Furthermore, for people who have medical conditions which make them “frail” or less mobile, the guidance says that provision of assistive technologies should be included in discharge planning and procedures to help mitigate risks at home.

Freeing up resources

The guidance further reinforces the crucial need to free up hospital bed space: “If a person’s preferred placement or package is not available once they are clinically ready for discharge, they should be offered a suitable alternative while they await availability of their preferred choice. People do not have the right to remain in a hospital bed if they do not need acute care, including to wait for their preferred option to become available.”

Health and social care commissioners should consider how capacity across the system is being used to support people in their own homes and consider how resources can be best used to support this.

Clear roles

To make timely, appropriate, and joint-up discharges possible, the guidance says that ensuring organisations have clear roles when working together is important.
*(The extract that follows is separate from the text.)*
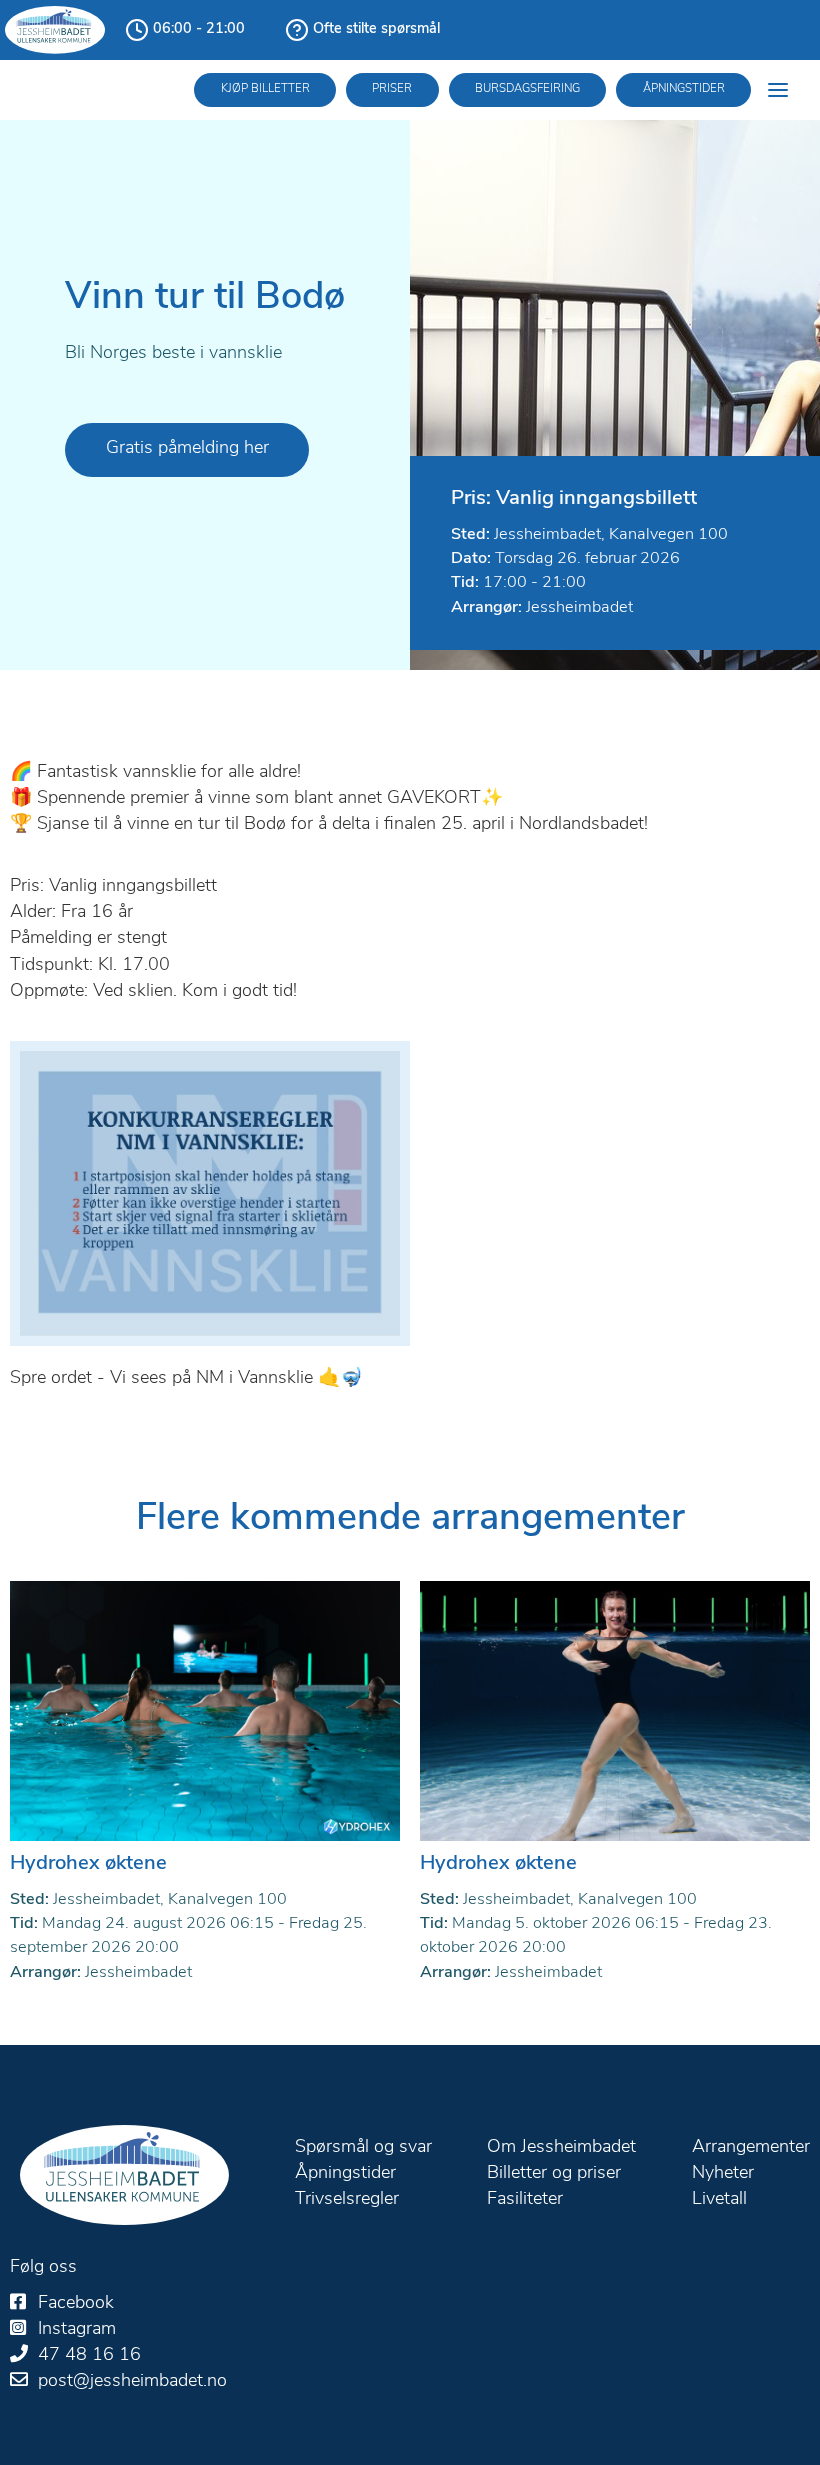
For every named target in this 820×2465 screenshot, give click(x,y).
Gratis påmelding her (187, 449)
The guidance reads: “Senior level support from NHS providers and local authorities should provide strategic leadership and oversight of the discharge process to monitor and eliminate the causes of unnecessary discharge delays, and ensure that the agreed hospital discharge procedures are being followed consistently.

“NHS bodies, local authorities and other relevant partners should develop local protocols. These should set out each organisation’s role and how responsibilities should be exercised to ensure appropriate discussions and planning concerning a person’s short and long-term care options happen at the appropriate time in their recovery.

“To ensure hospital discharge processes are effective, NHS bodies and local authorities should also ensure local recovery, rehabilitation and reablement services are commissioned effectively and sustainably, and meet the needs of their local population in the short and long term that are affordable within existing budgets available to NHS commissioners and local authorities.”